-------- RECORDED INFORMATION

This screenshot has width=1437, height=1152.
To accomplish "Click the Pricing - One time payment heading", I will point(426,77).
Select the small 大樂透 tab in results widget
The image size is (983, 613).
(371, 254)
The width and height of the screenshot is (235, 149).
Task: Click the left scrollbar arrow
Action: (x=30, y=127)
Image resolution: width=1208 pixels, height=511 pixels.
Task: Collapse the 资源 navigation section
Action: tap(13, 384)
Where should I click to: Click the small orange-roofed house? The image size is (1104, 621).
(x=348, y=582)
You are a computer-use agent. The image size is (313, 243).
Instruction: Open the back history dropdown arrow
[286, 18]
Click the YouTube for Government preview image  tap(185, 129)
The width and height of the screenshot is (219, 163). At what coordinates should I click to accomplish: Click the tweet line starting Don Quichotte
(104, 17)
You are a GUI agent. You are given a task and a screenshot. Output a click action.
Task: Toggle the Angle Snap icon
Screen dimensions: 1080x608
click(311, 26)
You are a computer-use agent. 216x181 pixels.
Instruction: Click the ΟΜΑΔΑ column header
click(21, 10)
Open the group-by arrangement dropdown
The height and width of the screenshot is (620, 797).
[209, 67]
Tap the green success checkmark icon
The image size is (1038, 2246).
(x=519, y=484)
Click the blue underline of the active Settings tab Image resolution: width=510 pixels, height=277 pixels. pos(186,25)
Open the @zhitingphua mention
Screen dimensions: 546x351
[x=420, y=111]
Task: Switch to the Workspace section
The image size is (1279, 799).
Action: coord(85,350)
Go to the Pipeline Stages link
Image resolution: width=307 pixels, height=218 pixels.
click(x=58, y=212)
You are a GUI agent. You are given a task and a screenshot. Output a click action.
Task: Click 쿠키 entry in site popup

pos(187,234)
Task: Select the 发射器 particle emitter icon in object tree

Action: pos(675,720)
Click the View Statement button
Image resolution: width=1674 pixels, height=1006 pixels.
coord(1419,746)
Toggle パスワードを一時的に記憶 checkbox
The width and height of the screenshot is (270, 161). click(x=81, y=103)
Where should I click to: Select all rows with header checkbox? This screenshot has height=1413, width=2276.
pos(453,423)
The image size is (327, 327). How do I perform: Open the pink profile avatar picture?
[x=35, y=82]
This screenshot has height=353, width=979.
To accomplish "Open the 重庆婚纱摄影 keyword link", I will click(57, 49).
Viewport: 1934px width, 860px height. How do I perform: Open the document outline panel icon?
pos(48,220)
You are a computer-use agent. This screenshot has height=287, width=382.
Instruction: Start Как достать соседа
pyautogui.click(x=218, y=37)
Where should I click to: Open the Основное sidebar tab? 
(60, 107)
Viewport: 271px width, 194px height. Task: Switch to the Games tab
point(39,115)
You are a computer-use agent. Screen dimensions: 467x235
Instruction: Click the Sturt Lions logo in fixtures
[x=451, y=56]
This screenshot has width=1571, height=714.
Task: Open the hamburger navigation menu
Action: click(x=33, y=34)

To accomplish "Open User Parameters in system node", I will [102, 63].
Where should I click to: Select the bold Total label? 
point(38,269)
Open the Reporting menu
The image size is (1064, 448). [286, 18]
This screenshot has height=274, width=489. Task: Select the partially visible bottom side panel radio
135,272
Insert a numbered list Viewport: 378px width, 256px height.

----------------

**WORK TO DO**
Return everything from the line containing "You are a computer-use agent. The" down to the line containing "Click the YouTube", word for word, with both of those lines included.

**IN RESPONSE**
You are a computer-use agent. The image size is (313, 243).
Instruction: Open the back history dropdown arrow
[286, 18]
Click the YouTube for Government preview image  tap(185, 129)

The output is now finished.